> _Directions_
Please set down, word for word, each line from the one containing "You are a computer-use" through the final line of the records below, both included, and nothing else.

> _Entries supplied_
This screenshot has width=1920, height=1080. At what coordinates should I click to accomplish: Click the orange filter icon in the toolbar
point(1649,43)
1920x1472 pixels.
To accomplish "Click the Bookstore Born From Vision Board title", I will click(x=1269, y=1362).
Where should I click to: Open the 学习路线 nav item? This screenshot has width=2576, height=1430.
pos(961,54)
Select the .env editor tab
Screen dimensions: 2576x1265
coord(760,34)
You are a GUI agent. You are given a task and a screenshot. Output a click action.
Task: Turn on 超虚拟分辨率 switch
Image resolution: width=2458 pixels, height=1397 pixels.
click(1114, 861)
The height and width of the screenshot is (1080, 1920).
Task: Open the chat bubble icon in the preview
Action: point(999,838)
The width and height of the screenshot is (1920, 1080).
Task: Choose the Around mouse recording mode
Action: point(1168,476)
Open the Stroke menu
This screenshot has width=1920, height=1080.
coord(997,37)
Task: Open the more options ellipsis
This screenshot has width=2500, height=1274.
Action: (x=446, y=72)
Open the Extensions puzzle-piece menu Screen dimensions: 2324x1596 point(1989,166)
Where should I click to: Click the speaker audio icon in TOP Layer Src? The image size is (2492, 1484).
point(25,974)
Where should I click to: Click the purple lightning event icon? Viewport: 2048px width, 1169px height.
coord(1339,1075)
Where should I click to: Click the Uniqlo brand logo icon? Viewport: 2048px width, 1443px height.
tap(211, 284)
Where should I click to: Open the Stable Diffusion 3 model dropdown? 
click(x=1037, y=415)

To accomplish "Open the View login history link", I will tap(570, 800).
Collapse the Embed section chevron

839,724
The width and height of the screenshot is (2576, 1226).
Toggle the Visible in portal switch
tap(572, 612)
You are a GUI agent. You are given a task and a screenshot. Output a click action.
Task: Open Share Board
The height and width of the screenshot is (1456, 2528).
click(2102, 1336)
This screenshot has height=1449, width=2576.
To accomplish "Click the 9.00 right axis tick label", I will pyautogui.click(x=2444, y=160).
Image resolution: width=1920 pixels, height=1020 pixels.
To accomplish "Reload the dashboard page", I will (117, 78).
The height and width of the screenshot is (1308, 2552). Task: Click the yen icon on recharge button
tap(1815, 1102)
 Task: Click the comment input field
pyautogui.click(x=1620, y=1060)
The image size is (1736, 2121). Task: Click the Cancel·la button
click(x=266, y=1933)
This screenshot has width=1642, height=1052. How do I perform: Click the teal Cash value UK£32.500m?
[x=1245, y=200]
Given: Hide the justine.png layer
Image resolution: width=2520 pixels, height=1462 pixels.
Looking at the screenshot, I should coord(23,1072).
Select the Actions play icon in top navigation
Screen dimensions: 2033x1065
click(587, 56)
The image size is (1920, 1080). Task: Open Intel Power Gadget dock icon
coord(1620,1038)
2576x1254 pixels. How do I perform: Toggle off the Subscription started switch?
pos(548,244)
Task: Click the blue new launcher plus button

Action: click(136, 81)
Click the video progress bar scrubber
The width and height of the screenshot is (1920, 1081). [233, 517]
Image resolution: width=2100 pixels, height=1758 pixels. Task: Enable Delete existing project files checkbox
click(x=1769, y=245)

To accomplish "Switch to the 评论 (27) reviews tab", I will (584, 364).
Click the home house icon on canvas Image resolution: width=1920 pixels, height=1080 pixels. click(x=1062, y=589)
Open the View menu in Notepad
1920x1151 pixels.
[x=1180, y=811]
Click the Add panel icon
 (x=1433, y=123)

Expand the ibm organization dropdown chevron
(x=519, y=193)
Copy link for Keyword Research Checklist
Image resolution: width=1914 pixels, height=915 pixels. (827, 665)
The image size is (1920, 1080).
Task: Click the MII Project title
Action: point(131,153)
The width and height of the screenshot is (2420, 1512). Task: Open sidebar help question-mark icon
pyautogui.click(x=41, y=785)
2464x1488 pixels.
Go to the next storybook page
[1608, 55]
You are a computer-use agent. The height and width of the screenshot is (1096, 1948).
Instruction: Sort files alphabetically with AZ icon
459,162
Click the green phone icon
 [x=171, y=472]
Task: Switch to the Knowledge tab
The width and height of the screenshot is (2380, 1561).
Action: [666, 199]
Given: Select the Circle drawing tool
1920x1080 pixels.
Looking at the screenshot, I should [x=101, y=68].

> _Answer section_
You are a computer-use agent. The height and width of the screenshot is (1096, 1948).
Instruction: Sort files alphabetically with AZ icon
459,162
Click the green phone icon
 [x=171, y=472]
Task: Switch to the Knowledge tab
The width and height of the screenshot is (2380, 1561).
Action: [666, 199]
Given: Select the Circle drawing tool
1920x1080 pixels.
Looking at the screenshot, I should [x=101, y=68].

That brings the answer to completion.